(Stored data)
== Segment start ==
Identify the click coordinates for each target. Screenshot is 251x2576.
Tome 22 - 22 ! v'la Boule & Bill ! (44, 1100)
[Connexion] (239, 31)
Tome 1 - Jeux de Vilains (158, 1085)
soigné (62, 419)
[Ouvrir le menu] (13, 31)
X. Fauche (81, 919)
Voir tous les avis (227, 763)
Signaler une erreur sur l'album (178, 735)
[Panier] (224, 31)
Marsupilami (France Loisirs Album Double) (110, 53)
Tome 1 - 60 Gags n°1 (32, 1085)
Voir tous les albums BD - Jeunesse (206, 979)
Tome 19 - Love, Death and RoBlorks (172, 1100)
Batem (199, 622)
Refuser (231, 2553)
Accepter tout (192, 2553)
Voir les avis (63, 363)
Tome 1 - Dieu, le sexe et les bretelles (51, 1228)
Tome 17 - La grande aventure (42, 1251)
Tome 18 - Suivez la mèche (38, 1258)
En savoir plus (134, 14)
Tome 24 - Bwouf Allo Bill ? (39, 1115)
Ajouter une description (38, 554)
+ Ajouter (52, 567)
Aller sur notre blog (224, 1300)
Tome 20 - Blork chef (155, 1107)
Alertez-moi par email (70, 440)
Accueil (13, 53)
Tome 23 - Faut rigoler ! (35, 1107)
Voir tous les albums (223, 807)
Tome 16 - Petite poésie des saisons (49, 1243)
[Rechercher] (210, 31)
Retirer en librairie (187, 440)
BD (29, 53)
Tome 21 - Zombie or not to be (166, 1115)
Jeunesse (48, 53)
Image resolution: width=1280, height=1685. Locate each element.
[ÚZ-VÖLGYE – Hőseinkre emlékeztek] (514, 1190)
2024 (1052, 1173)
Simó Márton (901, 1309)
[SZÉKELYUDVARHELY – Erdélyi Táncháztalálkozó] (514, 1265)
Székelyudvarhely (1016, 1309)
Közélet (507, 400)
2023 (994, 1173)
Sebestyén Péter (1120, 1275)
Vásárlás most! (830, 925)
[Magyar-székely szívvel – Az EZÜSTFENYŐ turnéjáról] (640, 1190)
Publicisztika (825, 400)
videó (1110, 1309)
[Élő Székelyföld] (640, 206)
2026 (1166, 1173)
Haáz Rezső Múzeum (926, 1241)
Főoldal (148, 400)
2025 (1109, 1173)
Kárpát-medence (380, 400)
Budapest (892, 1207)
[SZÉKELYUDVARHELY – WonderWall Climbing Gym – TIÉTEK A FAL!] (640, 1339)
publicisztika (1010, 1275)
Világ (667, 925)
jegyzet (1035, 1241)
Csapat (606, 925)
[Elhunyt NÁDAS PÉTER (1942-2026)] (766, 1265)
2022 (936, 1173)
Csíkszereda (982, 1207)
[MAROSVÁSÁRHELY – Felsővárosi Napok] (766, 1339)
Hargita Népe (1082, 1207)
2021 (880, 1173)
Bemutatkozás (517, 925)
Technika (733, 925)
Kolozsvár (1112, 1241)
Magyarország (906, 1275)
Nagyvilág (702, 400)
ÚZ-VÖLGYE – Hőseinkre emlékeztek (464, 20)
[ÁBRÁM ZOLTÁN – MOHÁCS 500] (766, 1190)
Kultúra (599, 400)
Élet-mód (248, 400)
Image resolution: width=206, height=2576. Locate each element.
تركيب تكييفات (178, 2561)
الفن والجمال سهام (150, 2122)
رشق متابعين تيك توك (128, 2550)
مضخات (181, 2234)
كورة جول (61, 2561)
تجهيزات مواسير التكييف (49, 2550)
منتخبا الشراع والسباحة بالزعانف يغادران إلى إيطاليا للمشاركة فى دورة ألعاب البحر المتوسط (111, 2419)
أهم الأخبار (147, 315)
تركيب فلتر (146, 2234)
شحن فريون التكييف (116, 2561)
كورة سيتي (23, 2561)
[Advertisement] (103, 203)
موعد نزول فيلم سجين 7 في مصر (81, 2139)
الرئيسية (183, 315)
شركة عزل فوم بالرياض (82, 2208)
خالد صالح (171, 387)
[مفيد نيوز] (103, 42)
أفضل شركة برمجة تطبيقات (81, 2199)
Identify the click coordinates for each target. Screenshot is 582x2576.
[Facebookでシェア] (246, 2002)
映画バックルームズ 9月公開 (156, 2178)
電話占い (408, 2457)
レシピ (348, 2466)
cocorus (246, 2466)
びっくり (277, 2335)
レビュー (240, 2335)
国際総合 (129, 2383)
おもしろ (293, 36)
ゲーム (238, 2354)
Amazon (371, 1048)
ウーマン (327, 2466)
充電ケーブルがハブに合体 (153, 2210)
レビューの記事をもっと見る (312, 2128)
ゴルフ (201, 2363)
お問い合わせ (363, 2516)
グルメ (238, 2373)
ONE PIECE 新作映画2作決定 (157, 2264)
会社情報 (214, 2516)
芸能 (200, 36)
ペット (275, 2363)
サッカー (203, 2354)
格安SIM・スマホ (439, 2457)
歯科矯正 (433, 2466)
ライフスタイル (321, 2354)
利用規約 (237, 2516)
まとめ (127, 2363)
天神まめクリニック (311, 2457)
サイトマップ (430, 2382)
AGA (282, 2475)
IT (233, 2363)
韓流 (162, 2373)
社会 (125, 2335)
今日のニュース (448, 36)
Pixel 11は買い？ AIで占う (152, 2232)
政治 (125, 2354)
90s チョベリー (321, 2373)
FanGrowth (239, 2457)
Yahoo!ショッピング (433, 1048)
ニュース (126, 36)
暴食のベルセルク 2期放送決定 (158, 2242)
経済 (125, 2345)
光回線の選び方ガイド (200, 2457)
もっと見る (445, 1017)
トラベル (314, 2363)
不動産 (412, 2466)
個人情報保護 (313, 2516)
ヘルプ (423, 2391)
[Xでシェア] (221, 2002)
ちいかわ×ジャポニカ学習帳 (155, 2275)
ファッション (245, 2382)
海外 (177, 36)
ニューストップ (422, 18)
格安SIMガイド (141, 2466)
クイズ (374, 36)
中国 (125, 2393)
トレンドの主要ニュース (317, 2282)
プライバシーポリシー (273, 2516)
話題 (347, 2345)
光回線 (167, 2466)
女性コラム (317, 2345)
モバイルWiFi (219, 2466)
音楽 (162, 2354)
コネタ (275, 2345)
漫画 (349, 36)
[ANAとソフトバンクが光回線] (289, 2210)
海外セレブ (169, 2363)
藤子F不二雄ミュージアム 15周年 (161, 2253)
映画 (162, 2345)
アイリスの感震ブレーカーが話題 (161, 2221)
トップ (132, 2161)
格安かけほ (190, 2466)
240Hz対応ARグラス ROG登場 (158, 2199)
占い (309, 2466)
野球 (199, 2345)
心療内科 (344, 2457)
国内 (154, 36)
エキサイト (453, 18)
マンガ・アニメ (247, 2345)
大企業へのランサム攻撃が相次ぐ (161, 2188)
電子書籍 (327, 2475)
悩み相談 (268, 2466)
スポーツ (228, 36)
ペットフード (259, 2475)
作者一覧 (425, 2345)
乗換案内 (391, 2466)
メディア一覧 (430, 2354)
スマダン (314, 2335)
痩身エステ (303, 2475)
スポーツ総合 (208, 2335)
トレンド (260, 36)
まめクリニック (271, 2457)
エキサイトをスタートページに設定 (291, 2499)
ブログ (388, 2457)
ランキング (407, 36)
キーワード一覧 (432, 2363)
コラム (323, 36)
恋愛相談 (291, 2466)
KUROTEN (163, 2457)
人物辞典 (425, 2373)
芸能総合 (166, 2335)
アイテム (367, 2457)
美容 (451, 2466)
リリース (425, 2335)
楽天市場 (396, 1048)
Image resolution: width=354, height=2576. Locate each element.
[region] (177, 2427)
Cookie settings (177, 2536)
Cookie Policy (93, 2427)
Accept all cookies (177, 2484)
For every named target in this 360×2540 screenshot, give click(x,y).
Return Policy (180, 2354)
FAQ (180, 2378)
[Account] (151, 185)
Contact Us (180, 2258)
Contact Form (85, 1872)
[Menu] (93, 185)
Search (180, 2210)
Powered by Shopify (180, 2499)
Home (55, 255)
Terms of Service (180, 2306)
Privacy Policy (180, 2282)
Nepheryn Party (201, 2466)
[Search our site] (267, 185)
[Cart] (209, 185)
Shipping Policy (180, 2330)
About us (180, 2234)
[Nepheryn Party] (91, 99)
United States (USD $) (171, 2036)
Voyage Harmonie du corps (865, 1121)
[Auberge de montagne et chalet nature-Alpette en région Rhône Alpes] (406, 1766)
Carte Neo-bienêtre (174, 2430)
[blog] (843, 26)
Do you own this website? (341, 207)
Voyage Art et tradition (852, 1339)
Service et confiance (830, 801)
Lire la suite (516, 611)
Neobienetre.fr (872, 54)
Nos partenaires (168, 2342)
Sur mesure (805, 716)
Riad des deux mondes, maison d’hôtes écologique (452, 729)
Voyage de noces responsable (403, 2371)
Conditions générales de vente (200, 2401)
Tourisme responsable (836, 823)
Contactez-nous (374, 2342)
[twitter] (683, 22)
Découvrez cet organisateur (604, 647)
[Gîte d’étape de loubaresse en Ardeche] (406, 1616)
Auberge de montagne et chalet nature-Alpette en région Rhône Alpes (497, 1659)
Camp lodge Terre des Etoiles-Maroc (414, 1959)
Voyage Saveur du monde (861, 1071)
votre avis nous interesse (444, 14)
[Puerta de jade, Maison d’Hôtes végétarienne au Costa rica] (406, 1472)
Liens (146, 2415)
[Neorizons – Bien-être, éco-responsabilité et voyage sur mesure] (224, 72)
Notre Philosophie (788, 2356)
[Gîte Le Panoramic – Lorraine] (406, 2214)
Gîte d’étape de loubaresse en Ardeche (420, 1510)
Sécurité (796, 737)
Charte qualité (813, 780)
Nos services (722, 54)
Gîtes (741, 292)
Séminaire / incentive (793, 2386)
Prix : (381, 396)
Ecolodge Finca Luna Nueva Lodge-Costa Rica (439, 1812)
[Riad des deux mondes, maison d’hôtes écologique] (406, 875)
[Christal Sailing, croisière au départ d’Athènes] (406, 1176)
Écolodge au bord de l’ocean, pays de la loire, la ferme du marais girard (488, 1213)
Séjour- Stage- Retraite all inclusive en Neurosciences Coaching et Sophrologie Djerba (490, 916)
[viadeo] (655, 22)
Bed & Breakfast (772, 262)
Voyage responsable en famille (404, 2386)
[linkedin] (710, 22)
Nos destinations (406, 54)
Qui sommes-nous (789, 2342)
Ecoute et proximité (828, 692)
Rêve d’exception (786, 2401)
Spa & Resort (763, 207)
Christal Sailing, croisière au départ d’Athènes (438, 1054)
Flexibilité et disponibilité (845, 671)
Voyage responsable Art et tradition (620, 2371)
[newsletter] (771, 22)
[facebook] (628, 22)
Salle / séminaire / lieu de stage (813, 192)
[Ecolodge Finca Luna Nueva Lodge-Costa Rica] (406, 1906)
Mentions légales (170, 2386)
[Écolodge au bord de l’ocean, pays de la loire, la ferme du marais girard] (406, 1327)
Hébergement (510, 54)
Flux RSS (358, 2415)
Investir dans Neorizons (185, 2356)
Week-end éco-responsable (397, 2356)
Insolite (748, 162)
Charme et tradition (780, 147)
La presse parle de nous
== Segment end ==
> ASSIGNED TASK:
Retype every line up to and including the one that contains "Marsupilami (France Loisirs", beginning at the first line of the records, with no edits.

> EXERCISE OUTPUT:
Identify the click coordinates for each target. Screenshot is 251x2576.
Tome 22 - 22 ! v'la Boule & Bill ! (44, 1100)
[Connexion] (239, 31)
Tome 1 - Jeux de Vilains (158, 1085)
soigné (62, 419)
[Ouvrir le menu] (13, 31)
X. Fauche (81, 919)
Voir tous les avis (227, 763)
Signaler une erreur sur l'album (178, 735)
[Panier] (224, 31)
Marsupilami (France Loisirs Album Double) (110, 53)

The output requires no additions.